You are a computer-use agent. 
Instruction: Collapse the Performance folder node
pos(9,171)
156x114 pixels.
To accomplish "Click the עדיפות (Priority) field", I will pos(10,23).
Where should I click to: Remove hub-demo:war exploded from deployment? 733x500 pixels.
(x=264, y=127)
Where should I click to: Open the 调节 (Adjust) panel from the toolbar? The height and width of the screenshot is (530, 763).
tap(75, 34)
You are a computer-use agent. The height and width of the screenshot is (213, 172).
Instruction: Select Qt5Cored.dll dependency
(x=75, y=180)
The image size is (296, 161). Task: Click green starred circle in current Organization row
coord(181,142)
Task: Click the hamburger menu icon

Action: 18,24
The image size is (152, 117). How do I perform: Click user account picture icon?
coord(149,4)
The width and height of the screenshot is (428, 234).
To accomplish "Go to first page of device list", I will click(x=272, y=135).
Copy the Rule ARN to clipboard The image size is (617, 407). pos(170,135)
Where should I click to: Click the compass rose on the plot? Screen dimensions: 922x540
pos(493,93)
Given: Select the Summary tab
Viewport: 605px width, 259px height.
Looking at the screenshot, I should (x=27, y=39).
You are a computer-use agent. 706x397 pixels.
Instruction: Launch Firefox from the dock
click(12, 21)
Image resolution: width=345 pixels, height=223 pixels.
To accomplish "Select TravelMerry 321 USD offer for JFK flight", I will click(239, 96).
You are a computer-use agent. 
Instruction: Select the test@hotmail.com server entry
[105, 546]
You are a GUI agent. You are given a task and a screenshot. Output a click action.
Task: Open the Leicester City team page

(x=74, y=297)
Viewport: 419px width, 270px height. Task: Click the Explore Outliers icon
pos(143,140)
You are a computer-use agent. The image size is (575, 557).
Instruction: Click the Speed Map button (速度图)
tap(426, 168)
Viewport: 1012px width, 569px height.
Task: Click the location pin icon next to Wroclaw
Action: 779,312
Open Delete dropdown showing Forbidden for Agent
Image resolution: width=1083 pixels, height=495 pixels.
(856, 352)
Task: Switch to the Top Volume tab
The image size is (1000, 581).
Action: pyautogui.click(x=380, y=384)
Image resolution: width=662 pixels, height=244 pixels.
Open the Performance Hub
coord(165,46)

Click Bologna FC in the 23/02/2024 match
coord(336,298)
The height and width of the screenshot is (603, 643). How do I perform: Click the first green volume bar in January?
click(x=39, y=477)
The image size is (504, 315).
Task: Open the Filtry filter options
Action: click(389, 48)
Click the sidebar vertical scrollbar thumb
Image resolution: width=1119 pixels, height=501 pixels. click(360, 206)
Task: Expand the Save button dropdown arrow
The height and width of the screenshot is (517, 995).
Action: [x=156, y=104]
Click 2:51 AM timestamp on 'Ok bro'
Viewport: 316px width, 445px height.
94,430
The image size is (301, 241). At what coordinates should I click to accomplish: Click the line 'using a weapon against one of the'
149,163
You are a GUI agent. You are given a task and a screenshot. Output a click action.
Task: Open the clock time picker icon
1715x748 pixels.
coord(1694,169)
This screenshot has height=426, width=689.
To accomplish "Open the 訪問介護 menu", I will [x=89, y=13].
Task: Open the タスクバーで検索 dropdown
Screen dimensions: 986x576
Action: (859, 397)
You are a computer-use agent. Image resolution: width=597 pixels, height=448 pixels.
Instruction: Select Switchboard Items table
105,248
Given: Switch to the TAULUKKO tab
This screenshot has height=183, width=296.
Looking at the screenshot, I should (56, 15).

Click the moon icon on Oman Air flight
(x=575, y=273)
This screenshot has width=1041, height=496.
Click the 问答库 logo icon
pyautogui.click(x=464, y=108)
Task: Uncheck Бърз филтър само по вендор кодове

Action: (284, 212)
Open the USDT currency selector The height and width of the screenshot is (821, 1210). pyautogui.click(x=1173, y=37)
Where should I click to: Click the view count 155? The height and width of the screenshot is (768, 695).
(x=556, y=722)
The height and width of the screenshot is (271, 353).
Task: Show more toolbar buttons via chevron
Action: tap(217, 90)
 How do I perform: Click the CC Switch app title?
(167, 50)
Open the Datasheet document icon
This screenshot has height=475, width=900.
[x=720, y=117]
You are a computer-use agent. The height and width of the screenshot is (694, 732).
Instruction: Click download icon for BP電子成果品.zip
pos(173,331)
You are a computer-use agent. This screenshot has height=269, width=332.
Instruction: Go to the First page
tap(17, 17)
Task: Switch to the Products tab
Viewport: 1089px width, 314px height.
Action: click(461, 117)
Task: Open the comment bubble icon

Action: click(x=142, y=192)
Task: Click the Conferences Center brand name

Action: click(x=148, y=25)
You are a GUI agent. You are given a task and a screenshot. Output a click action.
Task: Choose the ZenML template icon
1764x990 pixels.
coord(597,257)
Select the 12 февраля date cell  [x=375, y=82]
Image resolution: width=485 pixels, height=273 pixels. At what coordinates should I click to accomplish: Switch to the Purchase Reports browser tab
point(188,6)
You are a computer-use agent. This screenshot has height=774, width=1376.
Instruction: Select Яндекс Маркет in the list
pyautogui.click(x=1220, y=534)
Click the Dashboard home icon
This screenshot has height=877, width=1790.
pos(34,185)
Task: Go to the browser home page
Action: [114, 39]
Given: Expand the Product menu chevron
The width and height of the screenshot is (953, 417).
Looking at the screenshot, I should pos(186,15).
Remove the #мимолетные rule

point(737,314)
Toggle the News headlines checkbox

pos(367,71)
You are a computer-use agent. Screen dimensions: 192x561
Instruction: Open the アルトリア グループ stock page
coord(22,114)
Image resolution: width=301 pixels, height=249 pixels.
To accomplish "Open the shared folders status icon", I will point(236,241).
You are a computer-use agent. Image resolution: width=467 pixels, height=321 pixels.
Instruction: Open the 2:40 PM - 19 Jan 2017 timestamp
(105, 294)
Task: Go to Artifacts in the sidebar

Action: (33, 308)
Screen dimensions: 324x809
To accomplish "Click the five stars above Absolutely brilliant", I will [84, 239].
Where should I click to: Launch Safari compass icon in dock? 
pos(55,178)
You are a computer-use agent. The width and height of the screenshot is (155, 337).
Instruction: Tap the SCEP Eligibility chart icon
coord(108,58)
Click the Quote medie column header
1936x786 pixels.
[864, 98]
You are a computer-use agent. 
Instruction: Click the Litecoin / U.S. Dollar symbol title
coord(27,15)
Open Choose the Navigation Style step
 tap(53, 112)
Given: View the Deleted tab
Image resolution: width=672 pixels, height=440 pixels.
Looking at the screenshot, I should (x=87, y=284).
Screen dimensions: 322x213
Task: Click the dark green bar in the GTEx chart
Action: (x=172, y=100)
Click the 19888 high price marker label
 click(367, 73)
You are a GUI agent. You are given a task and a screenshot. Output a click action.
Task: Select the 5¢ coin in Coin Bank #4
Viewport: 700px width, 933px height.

:::

The expected response is the full set of records, reproduced exactly.

**Response below:**
You are a computer-use agent. 
Instruction: Collapse the Performance folder node
pos(9,171)
156x114 pixels.
To accomplish "Click the עדיפות (Priority) field", I will pos(10,23).
Where should I click to: Remove hub-demo:war exploded from deployment? 733x500 pixels.
(x=264, y=127)
Where should I click to: Open the 调节 (Adjust) panel from the toolbar? The height and width of the screenshot is (530, 763).
tap(75, 34)
You are a computer-use agent. The height and width of the screenshot is (213, 172).
Instruction: Select Qt5Cored.dll dependency
(x=75, y=180)
The image size is (296, 161). Task: Click green starred circle in current Organization row
coord(181,142)
Task: Click the hamburger menu icon

Action: 18,24
The image size is (152, 117). How do I perform: Click user account picture icon?
coord(149,4)
The width and height of the screenshot is (428, 234).
To accomplish "Go to first page of device list", I will click(x=272, y=135).
Copy the Rule ARN to clipboard The image size is (617, 407). pos(170,135)
Where should I click to: Click the compass rose on the plot? Screen dimensions: 922x540
pos(493,93)
Given: Select the Summary tab
Viewport: 605px width, 259px height.
Looking at the screenshot, I should (x=27, y=39).
You are a computer-use agent. 706x397 pixels.
Instruction: Launch Firefox from the dock
click(12, 21)
Image resolution: width=345 pixels, height=223 pixels.
To accomplish "Select TravelMerry 321 USD offer for JFK flight", I will click(239, 96).
You are a computer-use agent. 
Instruction: Select the test@hotmail.com server entry
[105, 546]
You are a GUI agent. You are given a task and a screenshot. Output a click action.
Task: Open the Leicester City team page

(x=74, y=297)
Viewport: 419px width, 270px height. Task: Click the Explore Outliers icon
pos(143,140)
You are a computer-use agent. The image size is (575, 557).
Instruction: Click the Speed Map button (速度图)
tap(426, 168)
Viewport: 1012px width, 569px height.
Task: Click the location pin icon next to Wroclaw
Action: 779,312
Open Delete dropdown showing Forbidden for Agent
Image resolution: width=1083 pixels, height=495 pixels.
(856, 352)
Task: Switch to the Top Volume tab
The image size is (1000, 581).
Action: pyautogui.click(x=380, y=384)
Image resolution: width=662 pixels, height=244 pixels.
Open the Performance Hub
coord(165,46)

Click Bologna FC in the 23/02/2024 match
coord(336,298)
The height and width of the screenshot is (603, 643). How do I perform: Click the first green volume bar in January?
click(x=39, y=477)
The image size is (504, 315).
Task: Open the Filtry filter options
Action: click(389, 48)
Click the sidebar vertical scrollbar thumb
Image resolution: width=1119 pixels, height=501 pixels. click(360, 206)
Task: Expand the Save button dropdown arrow
The height and width of the screenshot is (517, 995).
Action: [x=156, y=104]
Click 2:51 AM timestamp on 'Ok bro'
Viewport: 316px width, 445px height.
94,430
The image size is (301, 241). At what coordinates should I click to accomplish: Click the line 'using a weapon against one of the'
149,163
You are a GUI agent. You are given a task and a screenshot. Output a click action.
Task: Open the clock time picker icon
1715x748 pixels.
coord(1694,169)
This screenshot has height=426, width=689.
To accomplish "Open the 訪問介護 menu", I will [x=89, y=13].
Task: Open the タスクバーで検索 dropdown
Screen dimensions: 986x576
Action: (859, 397)
You are a computer-use agent. Image resolution: width=597 pixels, height=448 pixels.
Instruction: Select Switchboard Items table
105,248
Given: Switch to the TAULUKKO tab
This screenshot has height=183, width=296.
Looking at the screenshot, I should (56, 15).

Click the moon icon on Oman Air flight
(x=575, y=273)
This screenshot has width=1041, height=496.
Click the 问答库 logo icon
pyautogui.click(x=464, y=108)
Task: Uncheck Бърз филтър само по вендор кодове

Action: (284, 212)
Open the USDT currency selector The height and width of the screenshot is (821, 1210). pyautogui.click(x=1173, y=37)
Where should I click to: Click the view count 155? The height and width of the screenshot is (768, 695).
(x=556, y=722)
The height and width of the screenshot is (271, 353).
Task: Show more toolbar buttons via chevron
Action: tap(217, 90)
 How do I perform: Click the CC Switch app title?
(167, 50)
Open the Datasheet document icon
This screenshot has height=475, width=900.
[x=720, y=117]
You are a computer-use agent. The height and width of the screenshot is (694, 732).
Instruction: Click download icon for BP電子成果品.zip
pos(173,331)
You are a computer-use agent. This screenshot has height=269, width=332.
Instruction: Go to the First page
tap(17, 17)
Task: Switch to the Products tab
Viewport: 1089px width, 314px height.
Action: click(461, 117)
Task: Open the comment bubble icon

Action: click(x=142, y=192)
Task: Click the Conferences Center brand name

Action: click(x=148, y=25)
You are a GUI agent. You are given a task and a screenshot. Output a click action.
Task: Choose the ZenML template icon
1764x990 pixels.
coord(597,257)
Select the 12 февраля date cell  [x=375, y=82]
Image resolution: width=485 pixels, height=273 pixels. At what coordinates should I click to accomplish: Switch to the Purchase Reports browser tab
point(188,6)
You are a computer-use agent. This screenshot has height=774, width=1376.
Instruction: Select Яндекс Маркет in the list
pyautogui.click(x=1220, y=534)
Click the Dashboard home icon
This screenshot has height=877, width=1790.
pos(34,185)
Task: Go to the browser home page
Action: [114, 39]
Given: Expand the Product menu chevron
The width and height of the screenshot is (953, 417).
Looking at the screenshot, I should pos(186,15).
Remove the #мимолетные rule

point(737,314)
Toggle the News headlines checkbox

pos(367,71)
You are a computer-use agent. Screen dimensions: 192x561
Instruction: Open the アルトリア グループ stock page
coord(22,114)
Image resolution: width=301 pixels, height=249 pixels.
To accomplish "Open the shared folders status icon", I will point(236,241).
You are a computer-use agent. Image resolution: width=467 pixels, height=321 pixels.
Instruction: Open the 2:40 PM - 19 Jan 2017 timestamp
(105, 294)
Task: Go to Artifacts in the sidebar

Action: (33, 308)
Screen dimensions: 324x809
To accomplish "Click the five stars above Absolutely brilliant", I will [84, 239].
Where should I click to: Launch Safari compass icon in dock? 
pos(55,178)
You are a computer-use agent. The width and height of the screenshot is (155, 337).
Instruction: Tap the SCEP Eligibility chart icon
coord(108,58)
Click the Quote medie column header
1936x786 pixels.
[864, 98]
You are a computer-use agent. 
Instruction: Click the Litecoin / U.S. Dollar symbol title
coord(27,15)
Open Choose the Navigation Style step
 tap(53, 112)
Given: View the Deleted tab
Image resolution: width=672 pixels, height=440 pixels.
Looking at the screenshot, I should (x=87, y=284).
Screen dimensions: 322x213
Task: Click the dark green bar in the GTEx chart
Action: (x=172, y=100)
Click the 19888 high price marker label
 click(367, 73)
You are a GUI agent. You are given a task and a screenshot. Output a click action.
Task: Select the 5¢ coin in Coin Bank #4
Viewport: 700px width, 933px height.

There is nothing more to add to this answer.